Sunday, December 7, 2008

Is it time to get rid of the big green signs?

For years there been talk about stopping 395 at Massachusetts Avenue and turning the New York Avenue corridor into a a nice tree-filled boulevard rather than a piece of urban blight. While the recommendations of the New York Avenue Corridor Study and much of the Mount Vernon Triangle Transportation & Public Realm Design Project remain unfulfilled, hundreds of residents are moving into new apartments and condos along the New York Avenue between New Jersey Avenue and 7th Street NW. Thousands more will be coming with the additional of Yale Lofts II and as Yale I and CityVista fill up, and as the tremendous Northwest One project comes online in the old Sursum Corda site. I can't tell you how many residents have struggled with trying to get across 10 lanes of flying traffic from Mount Vernon Square to the new Safeway at 5th and New York Avenue, or the number of accidents at that intersection or the NJ/NY/3rd/4th Street intersection.

So when will the DC government stop viewing New York Avenue as a superhighway?
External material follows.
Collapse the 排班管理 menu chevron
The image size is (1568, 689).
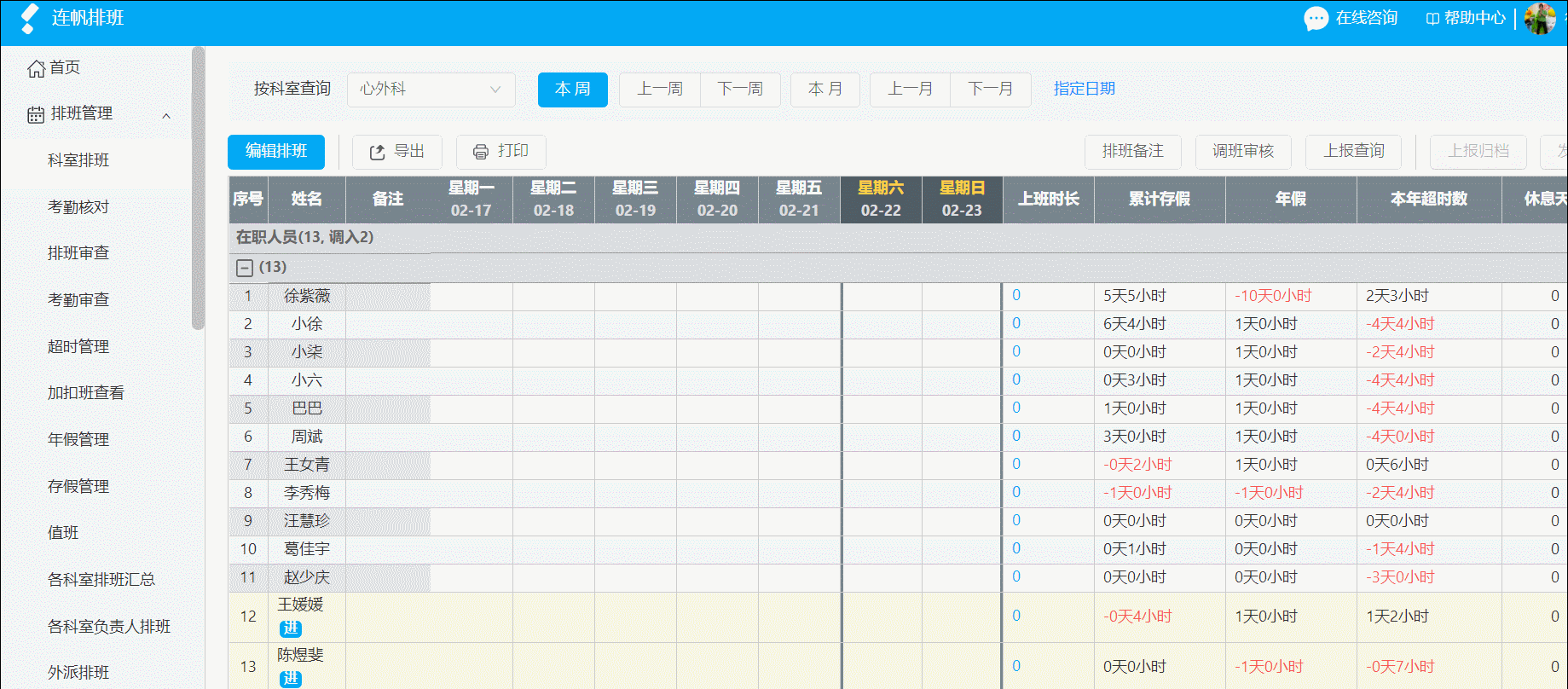pos(166,115)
This week, a Yale Loft resident suggested to me a small measure that could go a long way in changing that perception among NY Avenue drivers: get rid of the big green signs.

They send a message that drivers are indeed in the freeway. And there appears to be no need for them. There are an abundance of smaller signs already along New York Avenue pointing out where to turn for 395, which way is to downtown, and how to get to 50. Perhaps one sign is needed to inform truck drivers of the height and hazmat restrictions of the 395 tunnel, but five?

And the flashing "STOP PEDS" sign as drivers approach the convention center doesn't quite do it. Of course, removing the signs is not even by far a silver bullet and does not excuse the need to make the street truly more pedestrian friendly and safer for drivers, but it will begin to change the atmosphere.

1 comment:

IMGoph said...

hear hear, though i'm sure there's some arcane law on the books somewhere that mandates the DOT to have these signs up. of course, they're probably not taking pedestrians into consideration too much here, i'd wager...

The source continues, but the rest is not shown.